Having a local extra index is fine.  Just like the pack index which is 
always created locally and can be recreated at any time.  Some tree 
offset cache might be beneficial, but I'd avoid making it into the pack 
file itself.

Yet, I think the biggest problem with pack v4 at the moment is the 
packing algorithm for tree objects.  We are piggy-backing on the pack v2 
object delta compression sorting and that produces suboptimal results 
due to deep recursions.  And it is the recursion that kills us. The pack 
v4 requires a new packing algorithm for its tree objects.

What I imagined is something like this:

- Each canonical tree entry is made of a SHA1, mode and path.  Let's 
  assume this is hashed into a 24-bit value.

- Each tree object can therefore be represented as a string of 24-bit 
  "characters".

- Delta-compressing a tree object becomes a substring search where we 
  try to replace a sequence of "characters" with the longest "string" 
  possible from another object.  Repeat with the remaining sequences.

Having a 24-bit hash value is totally arbitrary.  It could be 16 bits 
with more collisions but much faster search and less memory usage.  The 
optimal value would need to be determined after some experimentation.
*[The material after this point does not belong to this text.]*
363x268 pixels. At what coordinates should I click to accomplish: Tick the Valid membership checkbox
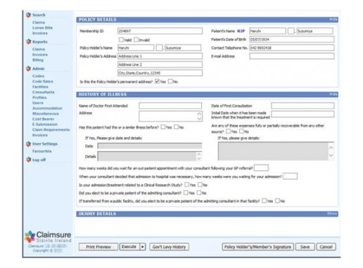[121, 39]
Algorithms for the longest common substring problem already exist.  So 
one of the classical algorithms could probably be adapted here.

This would allow for exploiting the provision in pack v4 to copy from 
more than one tree object.  And this would also favor shallower 
recursions and even smaller packs.  Imposing a minimum substring length 
(rather than a maximum delta depth) would determine the runtime 
performance when using the pack afterwards.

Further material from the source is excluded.